Yes, Lawrence is a private college, which is why we will move very quickly from a provocative headline to nine reasons the nine reasons in the headline require closer scrutiny. (The repetition in the previous sentence is intentional.) The good news is that someone already did it for us. Therefore, in true Lawrence University fashion, we will invoke our honor code and cite our source: the National Association of Independent Colleges & Universities, an organization that, as the name indicates, represents private (nonprofit) colleges. NAICU recently published Nine Myths About Private Nonprofit Higher Education, which addresses each with nine evidence-backed truths overturning some widely shared, and often uncritically accepted “facts”, including this one:

  • Private college students typically graduate with $100,000 in debt. News and opinion pieces often reach for the stars when they want a detail to support the point that private college is expensive.
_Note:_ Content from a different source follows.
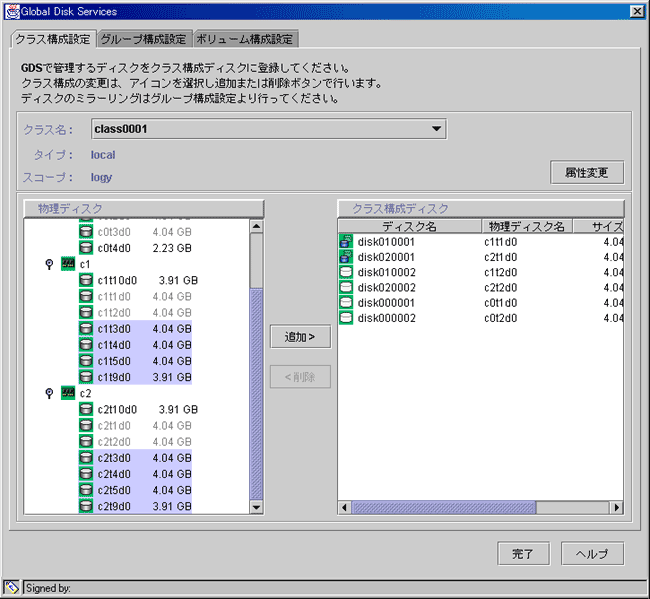Click the 属性変更 button
This screenshot has width=650, height=599.
[586, 172]
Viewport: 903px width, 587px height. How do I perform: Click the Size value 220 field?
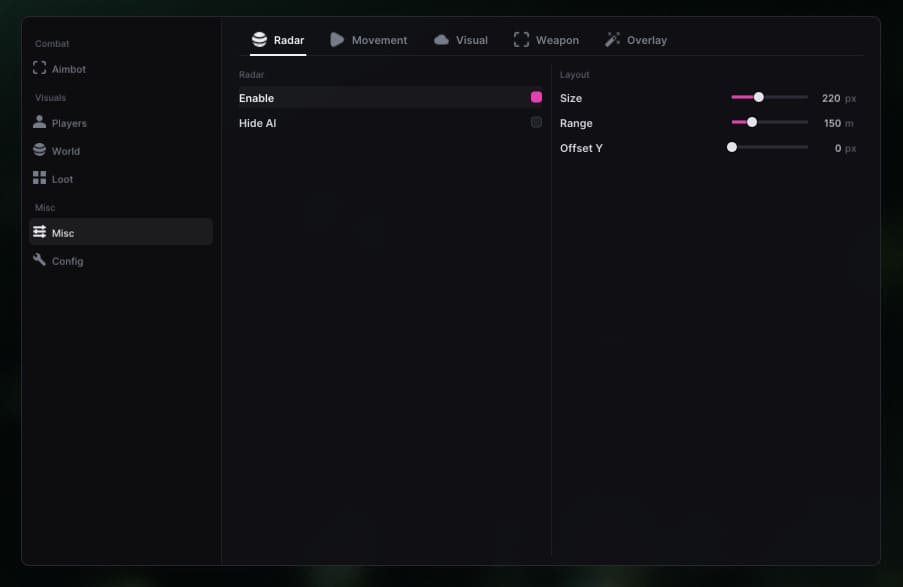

But here’s the truth: 3.1% of private college graduates leave with more than $100,000 in loans. (Hardly typical.) In fact, 11.5% have debt exceeding $50,000. The average debt load—and we’ll admit it’s not by any means small or insignificant—is just under $30,000, which, by the way isn’t much more than the average debt load of a public school graduate, as you’ll see in the article.

There are eight other gems in NAICU’s well-researched and well-supported article. We encourage you to consider them as you consider Lawrence University along with other private colleges.